While Beltran -- 37 years old, and with a checkered injury history of his own -- may seem a strange choice to replace the 30-year-old Ellsbury, the Sox' reasoning no doubt goes something like this:

-- They still have hopes that Jackie Bradley Jr. will eventually take the center-field job, but a somewhat disappointing 2013 indicates the need for more seasoning. Thus the need for a short-term replacement.

-- While they wait for Bradley, they can move Gold Glove outfielder Shane Victorino to center and put Beltran in right.

-- It's true Beltran missed large portions of his age-32 and age-33 seasons to injury, but he's played 142 or more games in each of the last three years. He hit 22, 32 and 24 home runs over that time (2011 was split between the Mets and Giants, 2012 and '13 were played with the Cardinals) and batted .300, .269 and .296. Unlike Ellsbury, his OPS-plus numbers are the picture of consistency:  128, 128, and 154 in the last three years, with a career average of 122.

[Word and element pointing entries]
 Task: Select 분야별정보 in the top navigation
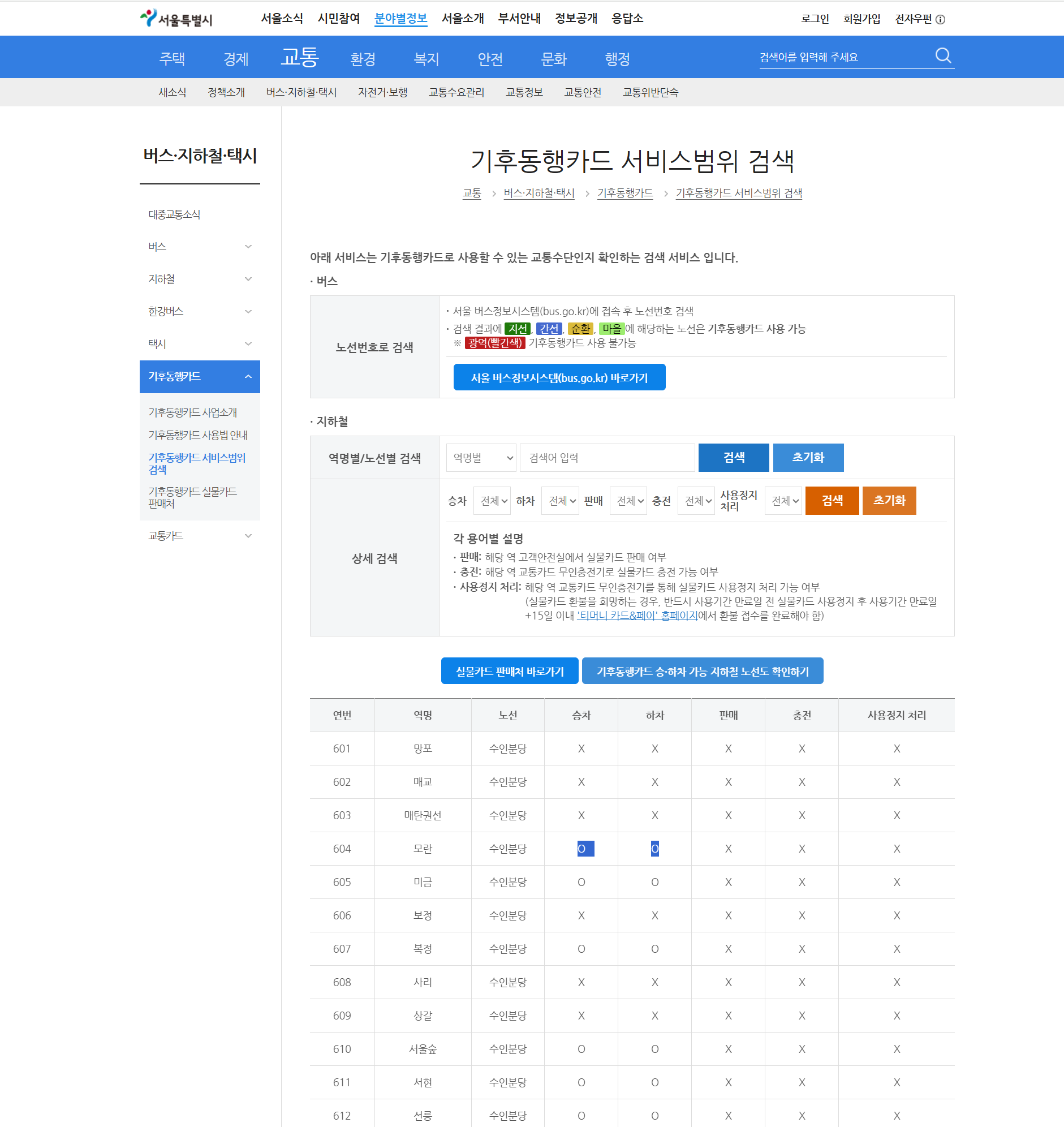[x=401, y=18]
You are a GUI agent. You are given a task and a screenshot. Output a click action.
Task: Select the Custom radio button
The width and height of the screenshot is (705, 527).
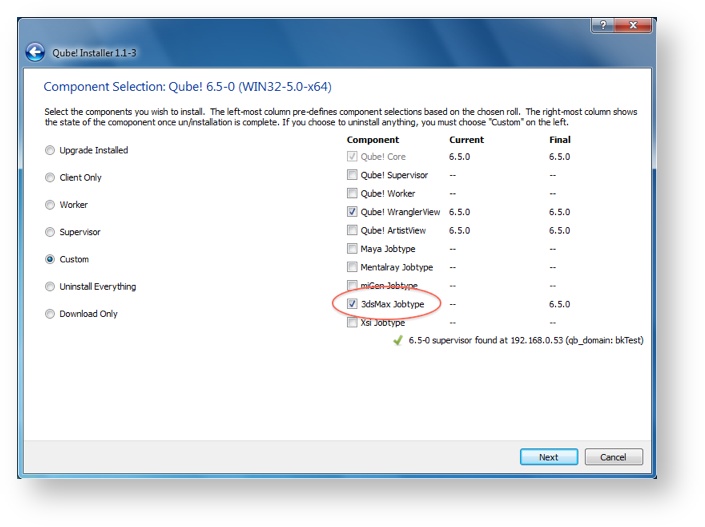click(50, 259)
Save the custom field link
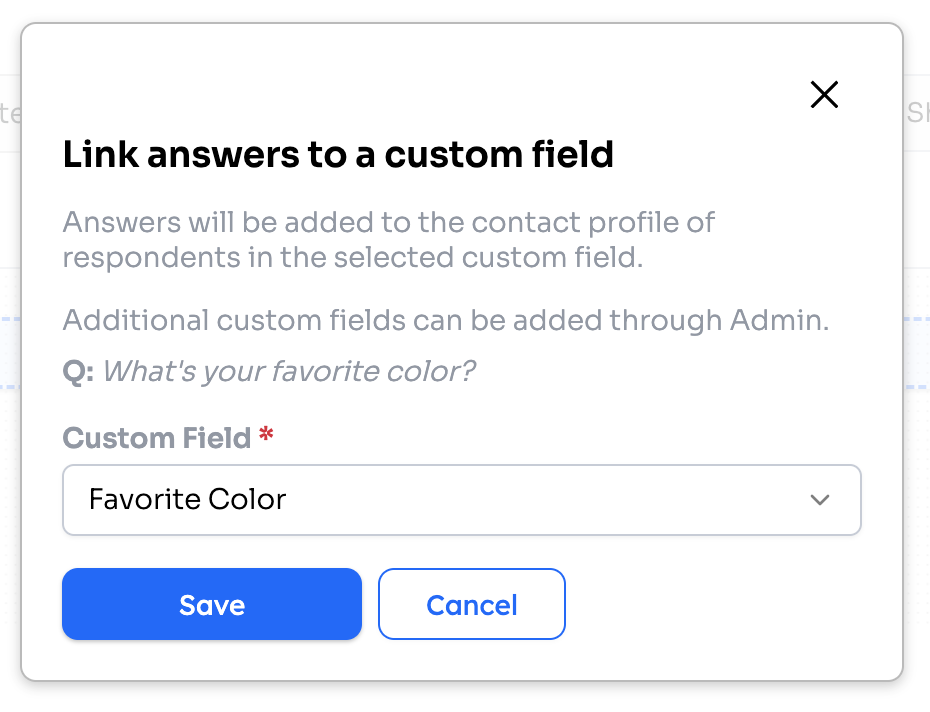Viewport: 930px width, 712px height. click(x=212, y=604)
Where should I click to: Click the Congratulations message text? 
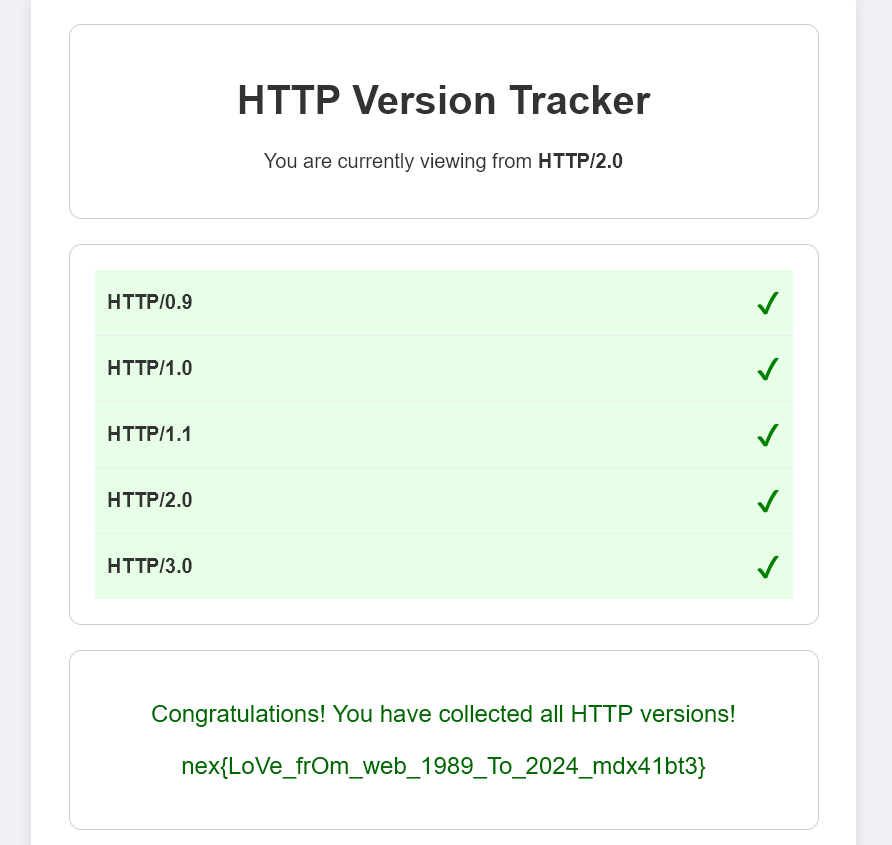[x=443, y=714]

▸ **Challenges**
A) According to the baseball passage, why do the Sox need a short-term replacement in center field? Answer in one to three sentences.
B) Rewrite everything in the baseball passage from "-- They still" down to "Beltran in right.", replacing "short-term replacement" with "stopgap".

▸ **Solutions by task**
A) The Sox still hope Jackie Bradley Jr. will eventually take the center-field job. However, his somewhat disappointing 2013 indicates that he needs more seasoning, so they need someone to fill the spot in the meantime.

B)
-- They still have hopes that Jackie Bradley Jr. will eventually take the center-field job, but a somewhat disappointing 2013 indicates the need for more seasoning. Thus the need for a stopgap.

-- While they wait for Bradley, they can move Gold Glove outfielder Shane Victorino to center and put Beltran in right.